- [ЗАДАЧА]:
Кто, согласно тексту о событиях января 1501 года, спешно выехал 9 января из Кёнигсберга в Ливонию?

- [ТЕКСТ]:
+ + + +

9 января 1501 г., день спустя после окончания переговоров со Станиславом Глебовичем, из Кёнигсберга в Ливонию спешно (eilende) выехал фогт Бранденбурга Ганс фон Кобленц , которому следовало переговорить с Плеттенбергом до открытия ландтага, назначенного на 17 января, и передать согласие верховного магистра на заключение его союза с Александром. Одновременно верховный магистр просил Плеттенберга использовать дружеское расположение литовского государя и склонить его к сближению с Пруссией, которое защитит ее от проявлений враждебности со стороны Польши .

+ + + +

Записи набора данных
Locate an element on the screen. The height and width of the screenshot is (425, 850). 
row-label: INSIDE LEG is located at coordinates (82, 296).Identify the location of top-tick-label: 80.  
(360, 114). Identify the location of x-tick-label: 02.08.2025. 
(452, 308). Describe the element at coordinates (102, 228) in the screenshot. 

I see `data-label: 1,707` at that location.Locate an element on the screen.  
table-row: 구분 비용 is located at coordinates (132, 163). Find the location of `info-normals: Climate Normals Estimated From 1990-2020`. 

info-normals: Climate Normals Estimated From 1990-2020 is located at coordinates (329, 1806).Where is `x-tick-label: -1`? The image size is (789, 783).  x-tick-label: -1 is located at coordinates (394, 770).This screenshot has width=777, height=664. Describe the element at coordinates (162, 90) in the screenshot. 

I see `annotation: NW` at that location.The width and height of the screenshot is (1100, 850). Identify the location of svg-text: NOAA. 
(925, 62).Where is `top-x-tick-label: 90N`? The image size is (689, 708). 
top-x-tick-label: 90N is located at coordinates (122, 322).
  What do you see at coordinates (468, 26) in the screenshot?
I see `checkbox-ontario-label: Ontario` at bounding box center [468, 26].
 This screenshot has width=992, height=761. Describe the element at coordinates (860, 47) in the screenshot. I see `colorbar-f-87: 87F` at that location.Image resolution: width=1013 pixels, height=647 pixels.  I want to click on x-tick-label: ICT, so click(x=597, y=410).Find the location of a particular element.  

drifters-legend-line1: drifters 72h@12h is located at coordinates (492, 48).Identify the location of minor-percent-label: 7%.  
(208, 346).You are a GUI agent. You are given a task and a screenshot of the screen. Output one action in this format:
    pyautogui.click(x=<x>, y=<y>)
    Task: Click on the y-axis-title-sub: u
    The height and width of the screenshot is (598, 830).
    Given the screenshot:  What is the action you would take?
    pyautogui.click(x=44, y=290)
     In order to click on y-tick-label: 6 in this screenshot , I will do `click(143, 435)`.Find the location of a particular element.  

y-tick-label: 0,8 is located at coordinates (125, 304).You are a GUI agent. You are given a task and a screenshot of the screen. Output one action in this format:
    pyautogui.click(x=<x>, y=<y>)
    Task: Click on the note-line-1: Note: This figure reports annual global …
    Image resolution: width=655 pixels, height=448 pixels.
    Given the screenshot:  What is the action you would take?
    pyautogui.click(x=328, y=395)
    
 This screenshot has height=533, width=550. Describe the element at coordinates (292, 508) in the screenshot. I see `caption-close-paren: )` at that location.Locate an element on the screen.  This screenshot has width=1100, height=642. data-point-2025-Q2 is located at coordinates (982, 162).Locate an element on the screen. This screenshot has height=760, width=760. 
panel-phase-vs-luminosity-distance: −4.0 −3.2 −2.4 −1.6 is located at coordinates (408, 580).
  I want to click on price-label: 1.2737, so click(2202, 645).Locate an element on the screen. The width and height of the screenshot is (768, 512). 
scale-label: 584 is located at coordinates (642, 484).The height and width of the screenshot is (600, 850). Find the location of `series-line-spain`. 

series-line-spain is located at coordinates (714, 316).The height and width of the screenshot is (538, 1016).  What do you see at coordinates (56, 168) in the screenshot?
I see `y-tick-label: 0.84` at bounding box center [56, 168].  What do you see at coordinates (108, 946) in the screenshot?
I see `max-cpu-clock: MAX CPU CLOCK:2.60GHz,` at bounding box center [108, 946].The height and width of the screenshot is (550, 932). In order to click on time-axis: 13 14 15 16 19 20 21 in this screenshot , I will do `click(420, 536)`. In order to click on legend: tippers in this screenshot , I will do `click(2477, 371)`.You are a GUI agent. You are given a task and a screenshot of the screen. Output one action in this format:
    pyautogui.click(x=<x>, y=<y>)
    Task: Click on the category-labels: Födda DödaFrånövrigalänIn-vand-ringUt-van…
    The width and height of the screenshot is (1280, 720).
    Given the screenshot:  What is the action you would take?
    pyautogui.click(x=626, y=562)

+ + + +

- [РЕШЁННОЕ ЗАДАНИЕ]:
Фогт Бранденбурга Ганс фон Кобленц.